Work to complete:
In the data that follows, find the line with "Política de Cookies (102, 969)"; transcribe it, every later line up to the one with "Additions and Substitutions (97, 346)", and that line as well, exactly and with no others.

Given information:

-=-=-=-=-

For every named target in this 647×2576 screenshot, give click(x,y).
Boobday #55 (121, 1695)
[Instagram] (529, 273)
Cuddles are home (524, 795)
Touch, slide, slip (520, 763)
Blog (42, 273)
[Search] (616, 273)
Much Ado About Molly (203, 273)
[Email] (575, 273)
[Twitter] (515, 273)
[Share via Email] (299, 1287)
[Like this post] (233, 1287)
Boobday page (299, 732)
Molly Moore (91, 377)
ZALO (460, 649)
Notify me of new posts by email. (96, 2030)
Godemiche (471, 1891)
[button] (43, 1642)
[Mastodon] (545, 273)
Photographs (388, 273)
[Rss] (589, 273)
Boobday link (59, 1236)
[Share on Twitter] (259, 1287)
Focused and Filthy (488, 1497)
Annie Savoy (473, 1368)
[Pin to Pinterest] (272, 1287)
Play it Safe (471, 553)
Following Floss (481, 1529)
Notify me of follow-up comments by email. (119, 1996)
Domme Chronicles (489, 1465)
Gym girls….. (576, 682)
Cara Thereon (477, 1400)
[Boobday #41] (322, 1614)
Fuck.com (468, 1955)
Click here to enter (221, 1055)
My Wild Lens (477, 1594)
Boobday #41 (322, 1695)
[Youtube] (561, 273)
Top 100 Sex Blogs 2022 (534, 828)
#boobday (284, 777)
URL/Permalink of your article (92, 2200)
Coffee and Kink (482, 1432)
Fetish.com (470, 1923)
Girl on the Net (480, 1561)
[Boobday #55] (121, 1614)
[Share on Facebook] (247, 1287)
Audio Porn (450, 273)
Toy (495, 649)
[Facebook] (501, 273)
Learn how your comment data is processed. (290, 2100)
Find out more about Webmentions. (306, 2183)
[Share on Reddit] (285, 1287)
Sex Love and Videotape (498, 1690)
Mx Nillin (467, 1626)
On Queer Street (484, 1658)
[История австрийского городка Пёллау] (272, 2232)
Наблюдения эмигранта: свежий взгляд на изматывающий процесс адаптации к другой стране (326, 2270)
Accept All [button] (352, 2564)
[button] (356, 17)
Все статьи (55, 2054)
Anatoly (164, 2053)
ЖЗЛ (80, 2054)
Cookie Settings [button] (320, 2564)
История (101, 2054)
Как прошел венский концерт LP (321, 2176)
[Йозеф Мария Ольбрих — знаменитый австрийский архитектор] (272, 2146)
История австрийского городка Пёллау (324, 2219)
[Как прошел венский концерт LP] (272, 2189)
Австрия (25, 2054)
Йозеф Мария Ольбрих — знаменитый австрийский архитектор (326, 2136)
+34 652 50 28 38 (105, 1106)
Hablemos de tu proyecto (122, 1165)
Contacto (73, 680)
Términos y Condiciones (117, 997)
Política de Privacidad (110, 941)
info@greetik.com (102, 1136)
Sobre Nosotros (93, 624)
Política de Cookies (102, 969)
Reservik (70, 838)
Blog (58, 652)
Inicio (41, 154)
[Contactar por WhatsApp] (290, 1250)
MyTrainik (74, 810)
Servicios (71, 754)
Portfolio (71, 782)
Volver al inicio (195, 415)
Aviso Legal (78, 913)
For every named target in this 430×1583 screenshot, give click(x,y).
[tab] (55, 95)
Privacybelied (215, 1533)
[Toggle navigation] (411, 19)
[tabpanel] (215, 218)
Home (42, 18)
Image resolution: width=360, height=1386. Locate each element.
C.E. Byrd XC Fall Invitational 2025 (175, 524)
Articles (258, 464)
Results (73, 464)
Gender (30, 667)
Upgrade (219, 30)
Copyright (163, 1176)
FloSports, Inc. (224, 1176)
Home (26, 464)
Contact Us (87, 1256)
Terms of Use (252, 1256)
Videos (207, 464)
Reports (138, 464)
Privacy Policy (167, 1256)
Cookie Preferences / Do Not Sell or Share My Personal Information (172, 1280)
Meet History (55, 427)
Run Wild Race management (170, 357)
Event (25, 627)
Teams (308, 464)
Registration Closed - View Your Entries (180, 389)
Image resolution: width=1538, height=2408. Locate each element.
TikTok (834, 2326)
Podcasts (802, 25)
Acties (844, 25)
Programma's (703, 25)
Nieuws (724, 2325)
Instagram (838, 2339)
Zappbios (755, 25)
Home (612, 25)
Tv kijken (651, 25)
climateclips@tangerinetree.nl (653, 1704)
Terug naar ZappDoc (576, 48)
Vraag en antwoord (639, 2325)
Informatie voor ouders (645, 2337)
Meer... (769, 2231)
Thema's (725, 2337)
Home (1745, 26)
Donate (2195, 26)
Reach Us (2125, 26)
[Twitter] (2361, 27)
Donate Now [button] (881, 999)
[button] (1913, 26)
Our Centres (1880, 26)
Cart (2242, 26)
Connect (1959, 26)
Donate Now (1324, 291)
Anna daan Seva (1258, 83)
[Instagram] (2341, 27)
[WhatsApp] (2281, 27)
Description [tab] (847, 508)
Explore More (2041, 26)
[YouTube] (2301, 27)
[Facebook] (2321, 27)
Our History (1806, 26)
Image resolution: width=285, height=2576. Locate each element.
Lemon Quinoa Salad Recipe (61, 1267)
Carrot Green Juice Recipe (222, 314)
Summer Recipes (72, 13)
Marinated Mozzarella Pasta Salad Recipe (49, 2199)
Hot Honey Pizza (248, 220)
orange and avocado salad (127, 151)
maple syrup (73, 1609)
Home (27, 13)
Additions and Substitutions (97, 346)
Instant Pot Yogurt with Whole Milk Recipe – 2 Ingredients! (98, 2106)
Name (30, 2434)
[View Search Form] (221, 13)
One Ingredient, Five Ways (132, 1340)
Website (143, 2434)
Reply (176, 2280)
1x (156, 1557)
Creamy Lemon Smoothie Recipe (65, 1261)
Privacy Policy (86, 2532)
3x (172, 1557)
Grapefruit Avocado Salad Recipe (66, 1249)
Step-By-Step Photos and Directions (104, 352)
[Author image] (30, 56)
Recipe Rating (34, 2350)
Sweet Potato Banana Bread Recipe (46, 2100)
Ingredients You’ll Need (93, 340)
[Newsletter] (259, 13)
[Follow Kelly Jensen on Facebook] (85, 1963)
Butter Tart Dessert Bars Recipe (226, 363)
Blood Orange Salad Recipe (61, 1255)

-=-=-=-=-

Answer for the task:
Política de Cookies (102, 969)
Reservik (70, 838)
Blog (58, 652)
Inicio (41, 154)
[Contactar por WhatsApp] (290, 1250)
MyTrainik (74, 810)
Servicios (71, 754)
Portfolio (71, 782)
Volver al inicio (195, 415)
Aviso Legal (78, 913)
For every named target in this 430×1583 screenshot, give click(x,y).
[tab] (55, 95)
Privacybelied (215, 1533)
[Toggle navigation] (411, 19)
[tabpanel] (215, 218)
Home (42, 18)
Image resolution: width=360, height=1386. Locate each element.
C.E. Byrd XC Fall Invitational 2025 (175, 524)
Articles (258, 464)
Results (73, 464)
Gender (30, 667)
Upgrade (219, 30)
Copyright (163, 1176)
FloSports, Inc. (224, 1176)
Home (26, 464)
Contact Us (87, 1256)
Terms of Use (252, 1256)
Videos (207, 464)
Reports (138, 464)
Privacy Policy (167, 1256)
Cookie Preferences / Do Not Sell or Share My Personal Information (172, 1280)
Meet History (55, 427)
Run Wild Race management (170, 357)
Event (25, 627)
Teams (308, 464)
Registration Closed - View Your Entries (180, 389)
Image resolution: width=1538, height=2408. Locate each element.
TikTok (834, 2326)
Podcasts (802, 25)
Acties (844, 25)
Programma's (703, 25)
Nieuws (724, 2325)
Instagram (838, 2339)
Zappbios (755, 25)
Home (612, 25)
Tv kijken (651, 25)
climateclips@tangerinetree.nl (653, 1704)
Terug naar ZappDoc (576, 48)
Vraag en antwoord (639, 2325)
Informatie voor ouders (645, 2337)
Meer... (769, 2231)
Thema's (725, 2337)
Home (1745, 26)
Donate (2195, 26)
Reach Us (2125, 26)
[Twitter] (2361, 27)
Donate Now [button] (881, 999)
[button] (1913, 26)
Our Centres (1880, 26)
Cart (2242, 26)
Connect (1959, 26)
Donate Now (1324, 291)
Anna daan Seva (1258, 83)
[Instagram] (2341, 27)
[WhatsApp] (2281, 27)
Description [tab] (847, 508)
Explore More (2041, 26)
[YouTube] (2301, 27)
[Facebook] (2321, 27)
Our History (1806, 26)
Image resolution: width=285, height=2576. Locate each element.
Lemon Quinoa Salad Recipe (61, 1267)
Carrot Green Juice Recipe (222, 314)
Summer Recipes (72, 13)
Marinated Mozzarella Pasta Salad Recipe (49, 2199)
Hot Honey Pizza (248, 220)
orange and avocado salad (127, 151)
maple syrup (73, 1609)
Home (27, 13)
Additions and Substitutions (97, 346)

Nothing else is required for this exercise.